Rethinking brain health
This revised view of striatal circuitry has important implications for clinical neuroscience. The authors argue that current models of basal ganglia function, widely used to guide treatment strategies, are incomplete because they overlook the local D2-to-D1 transmodulation that reshapes goal-directed behavior.
“Our research suggests that the whole theory of basal ganglia function that people have been working with in order to try and treat diseases of various kinds, is seriously incomplete,” Professor Balleine says.

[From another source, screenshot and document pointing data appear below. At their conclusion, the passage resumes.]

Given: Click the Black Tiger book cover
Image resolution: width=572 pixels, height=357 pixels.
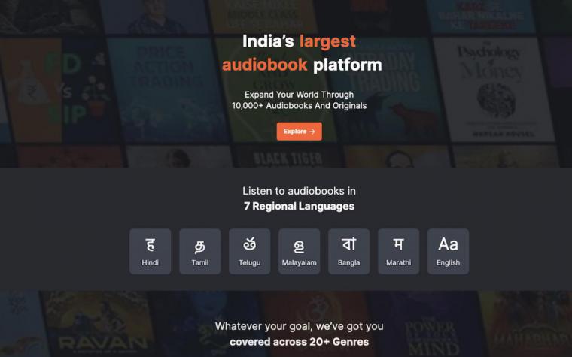Looking at the screenshot, I should click(288, 156).
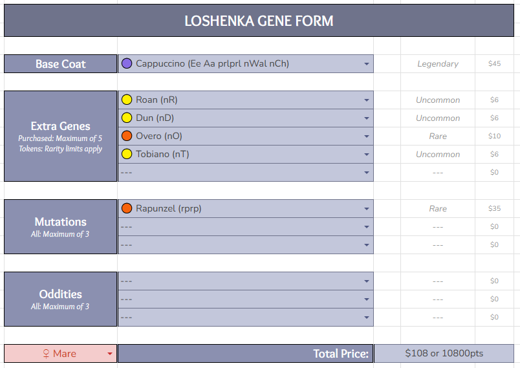Click the Legendary rarity cell

(438, 64)
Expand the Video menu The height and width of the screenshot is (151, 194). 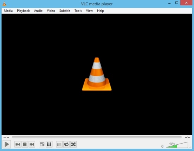pyautogui.click(x=51, y=11)
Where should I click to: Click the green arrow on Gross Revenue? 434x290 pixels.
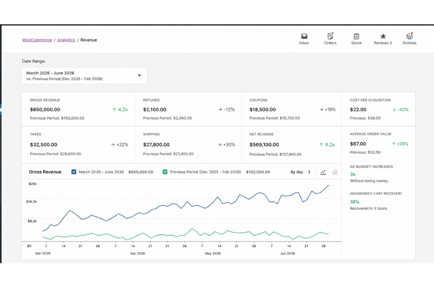[x=114, y=109]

Dr Bertran-Gonzalez notes that many basal ganglia disorders emerge slowly over years and often involve inappropriate or uncontrolled actions—movements or behaviors that should have been inhibited but were not. Such symptoms could reflect impaired learning or defective updating within the striatum, rather than—or in addition to—pure motor output failure. He proposes that therapies should not focus solely on suppressing symptoms but also on restoring or retraining the learning processes that teach actions to be inhibited or modified.
Targeted medicine
Because the new results identify specific interactions between defined neuron types within precise striatal territories, they offer a clearer anatomical and functional target for future interventions. “These findings give great targeting information for treatment,” Professor Balleine says. “They open the possibility of re-directing therapies toward the striatum and toward particular connections between neurons, rather than treating downstream motor pathways alone.”
Dr Matamales cautions that while the results in mice are promising, further research is needed to confirm how directly these mechanisms translate to the human brain. Still, she is optimistic that framing basal ganglia disorders in terms of learning and circuit-specific dysfunction will spur new experimental therapies that complement symptom management with approaches that restore adaptive learning.

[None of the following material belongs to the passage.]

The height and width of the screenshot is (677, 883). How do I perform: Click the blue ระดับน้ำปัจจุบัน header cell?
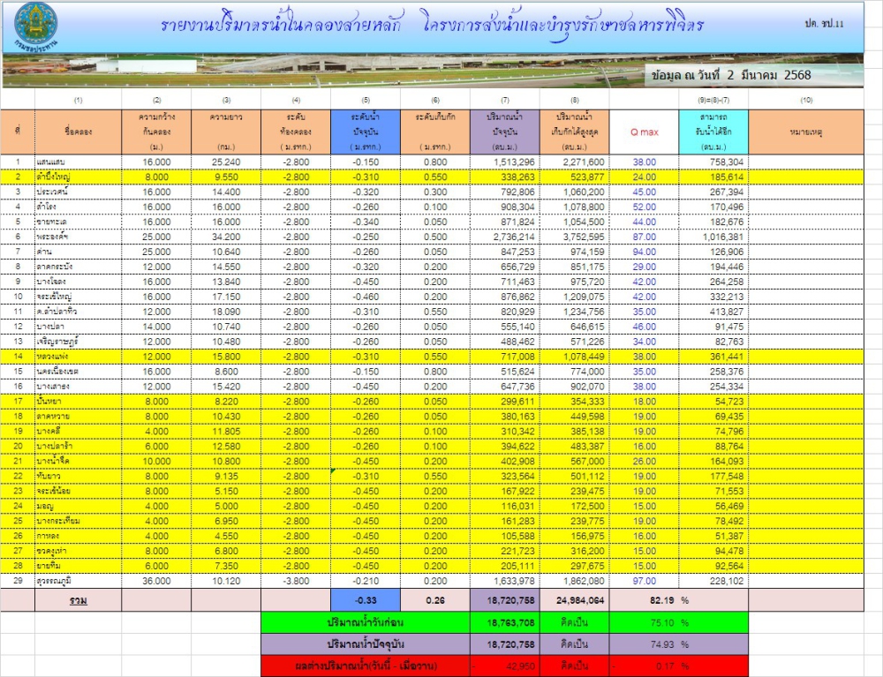[366, 132]
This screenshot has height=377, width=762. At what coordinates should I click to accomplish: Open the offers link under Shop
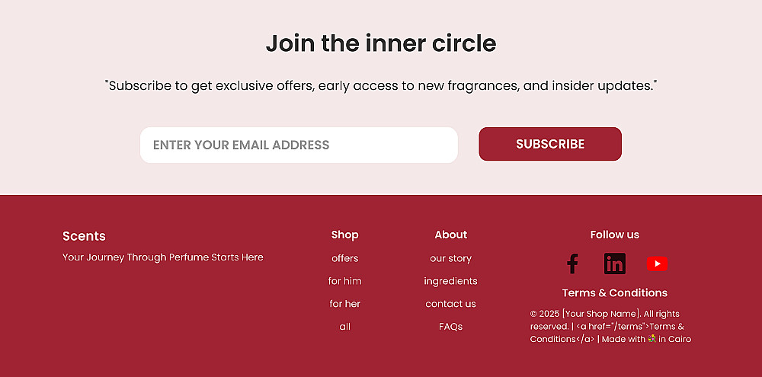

“Our data strengthen the connection between striatal neurons and cognitive processes involved in learning and adaptation,” she says. “That perspective could guide future breakthroughs that explain how the brain learns and how it flexibly updates behavior in response to changing environments.”
Source:
University of New South Wales
Media Contacts:
Lachlan Gilbert – University of New South Wales
Image Source:
The image is adapted from the University of New South Wales news release.
Original Research: Closed access. Article title: “Local D2- to D1-neuron transmodulation updates goal-directed learning in the striatum” by Miriam Matamales et al., published in Science (DOI: 10.1126/science.aaz5751).
Abstract
Local D2- to D1-neuron transmodulation updates goal-directed learning in the striatum
Extinction learning enables animals to withhold voluntary actions that are no longer tied to reward and thus provides essential behavioral control. Although such learning has been linked to dopamine signals in the striatum, the circuit-level reorganization that supports updated goal-directed control was previously unclear. By mapping a dopamine-dependent transcriptional activation marker across large ensembles of D1- and D2-expressing spiny projection neurons in mice, the authors demonstrate an extensive, dynamic D2-to-D1 transmodulation across the striatum that is required to update prior goal-directed learning. These results indicate that D2-SPNs suppress outdated D1-SPN plasticity within functionally relevant striatal territories to reshape voluntary action.